Twitter today reported its first quarter as a publicly listed company, and while the market may be punishing it a bit for slower overall user growth (despite handily beating financial expectations), Twitter’s mobile story continues to be a strong one.

Twitter said that mobile monthly active users stood at 184 million for Q4 2013, up 37% on a year ago. Given that overall users were 241 million, that makes mobile 76% of overall users. Twitter doesn’t break out how many of its mobile users are mobile-only, although they may spell out more detail on the earnings call later.

Crucially, mobile continues to grow faster than the bigger mix: overall user growth was up by only 30%.

The 3:4 ratio is also being reflected in revenues. Twitter says that mobile ads now make up some 75% of all of its ad sales. That works out to $165 million of the $220 million Twitter made in ad revenues.

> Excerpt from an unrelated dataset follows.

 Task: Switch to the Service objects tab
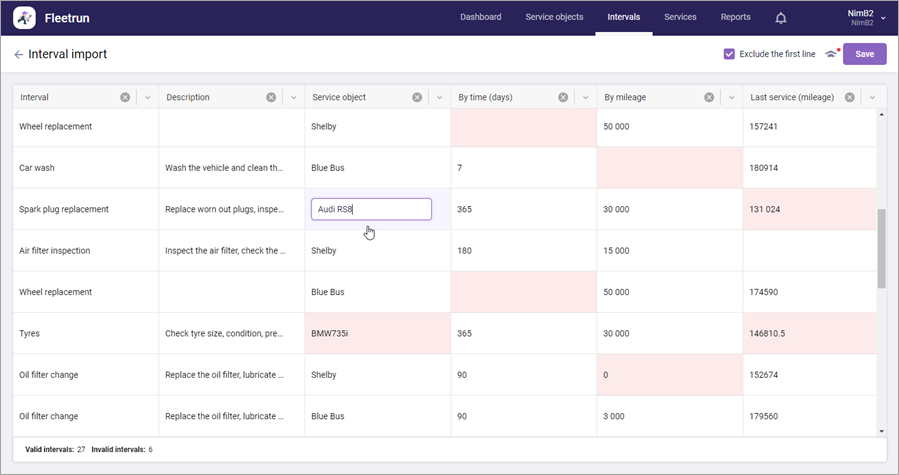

The mobile story is one that Twitter plans to continue to push. In terms of revenues, acquisitions like MoPub are filling out its proposition with more sophisticated ad tech to expand how it works with third parties both on its own platform and beyond.

On the product side, the company continues to add more features to the mobile platform both to give it more parity with the desktop experience (yesterday’s addition of favorite and retweet counts being one example), and to maximise ways of playing up location and other mobile-specific features.

Interestingly, if you compare Twitter to Facebook, Twitter continues to lead the world’s biggest social network in terms of how its pushing sales on the mobile platform. Facebook’s quarterly earnings reported last week were the first time that the company has managed to tip into making more from mobile ad sales than desktop (at 53% of all ad sales).

If you compare today’s numbers to those from Twitter’s S-1 filings leading up to its IPO, the company mobile story is definitely getting bigger. The first S-1 put mobile revenues at 65% of all ad sales, although later those got revised up to around 70%.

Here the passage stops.